### Required action
The answer must be an exact copy of the lines from the one with "Star the repository using the star icon" through the final line below, with no pictures and nothing else.

┄┄┄┄┄┄┄┄┄┄

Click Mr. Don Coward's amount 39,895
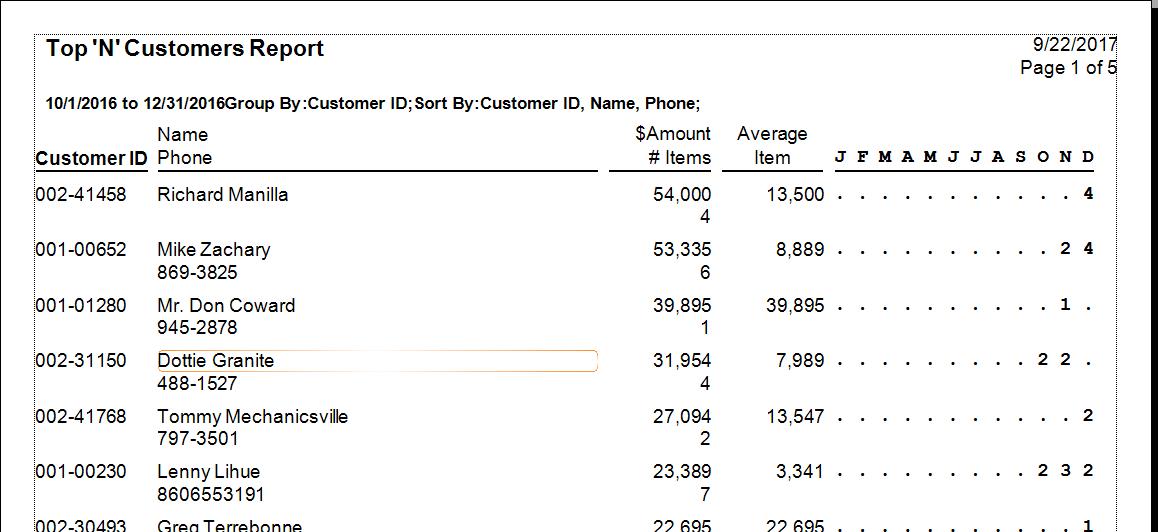 point(682,306)
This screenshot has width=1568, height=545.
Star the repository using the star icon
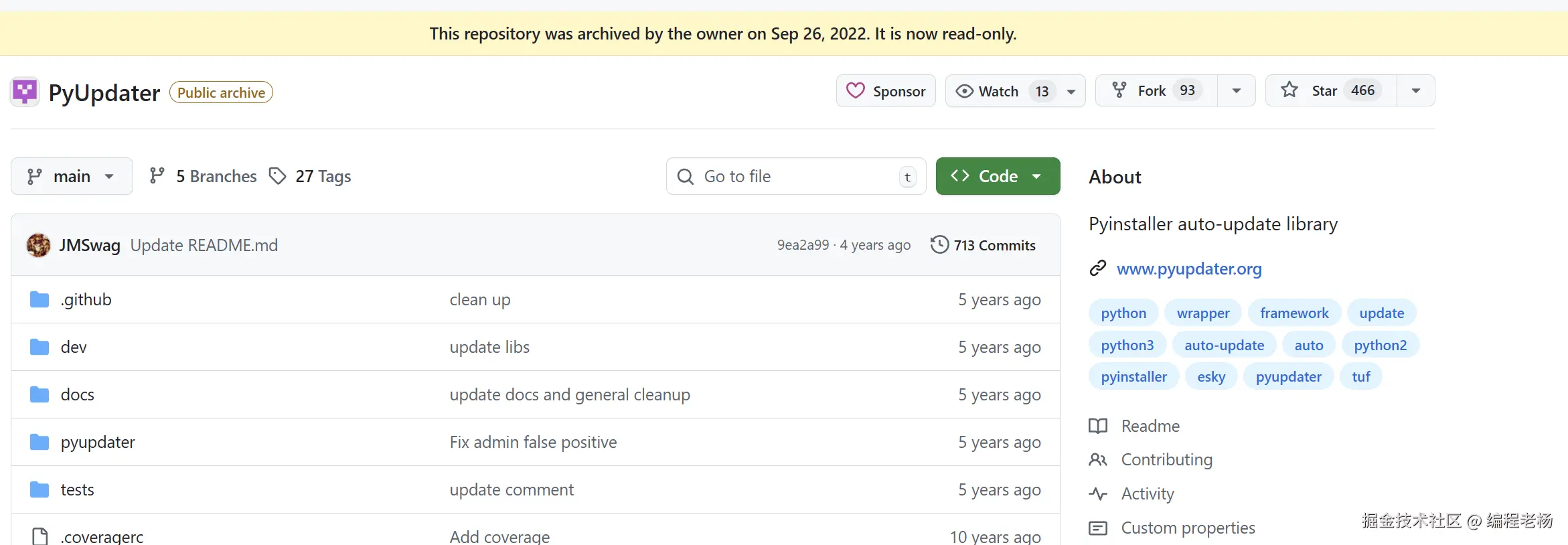(1289, 90)
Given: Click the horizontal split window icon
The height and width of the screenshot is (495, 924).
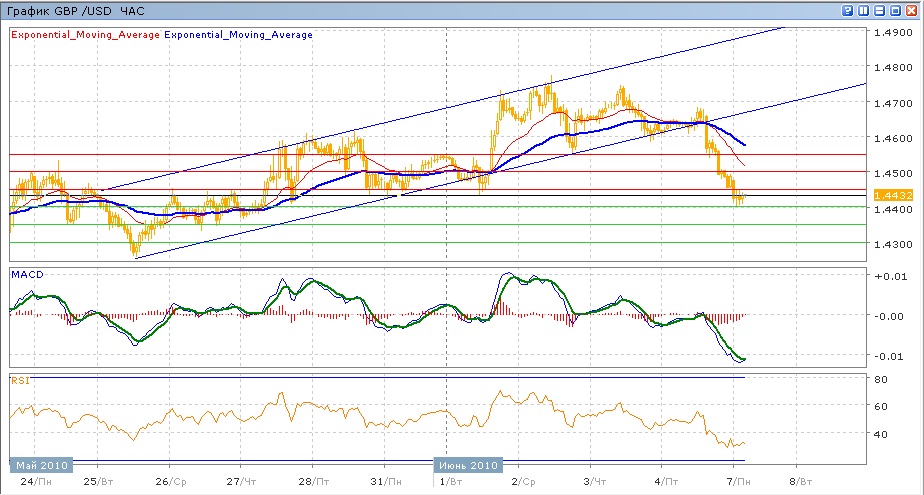Looking at the screenshot, I should pos(880,11).
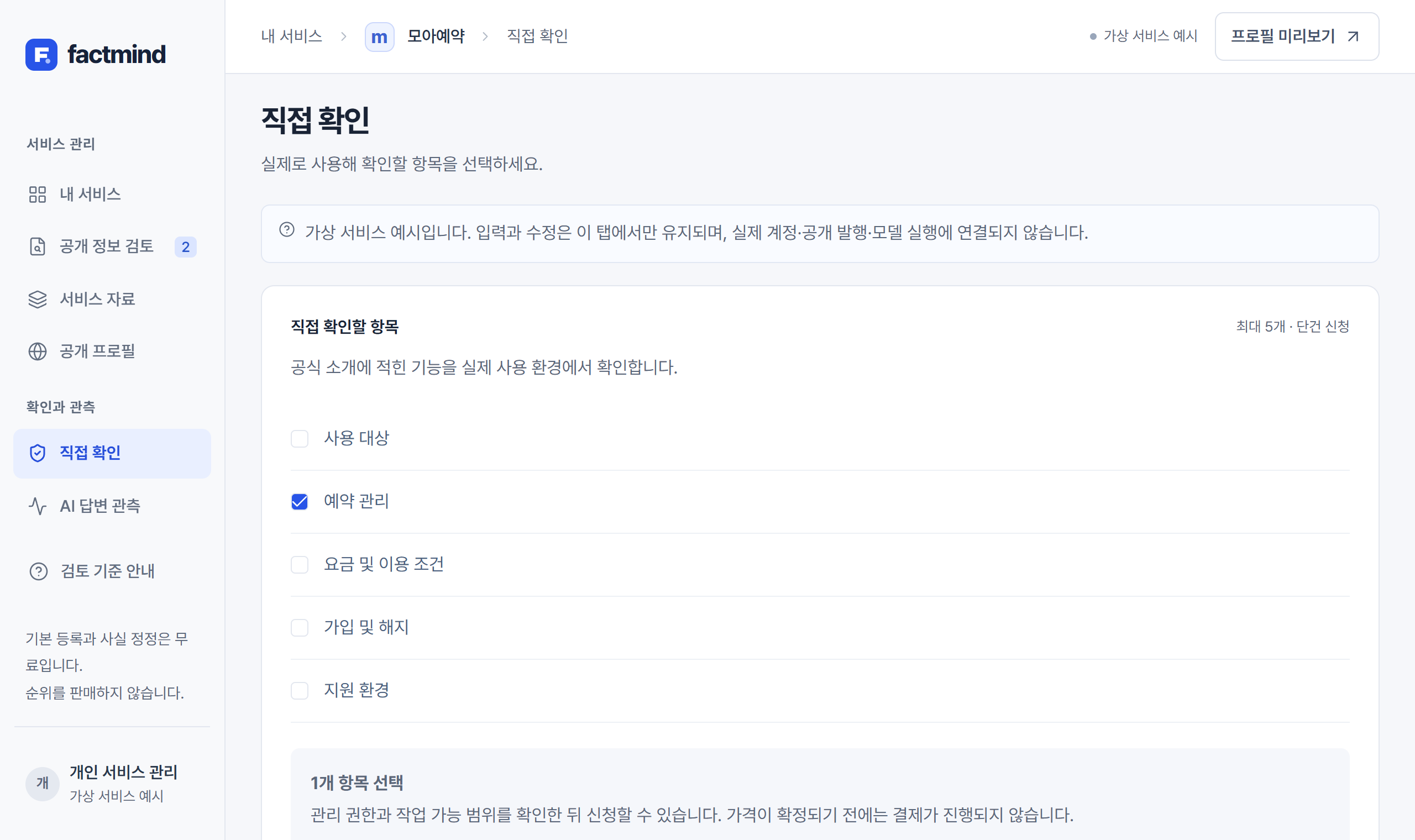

┄┄┄┄┄┄┄┄┄┄

### Task output
Star the repository using the star icon
(1289, 90)
Given: Click the horizontal split window icon
The height and width of the screenshot is (495, 924).
Looking at the screenshot, I should pos(880,11).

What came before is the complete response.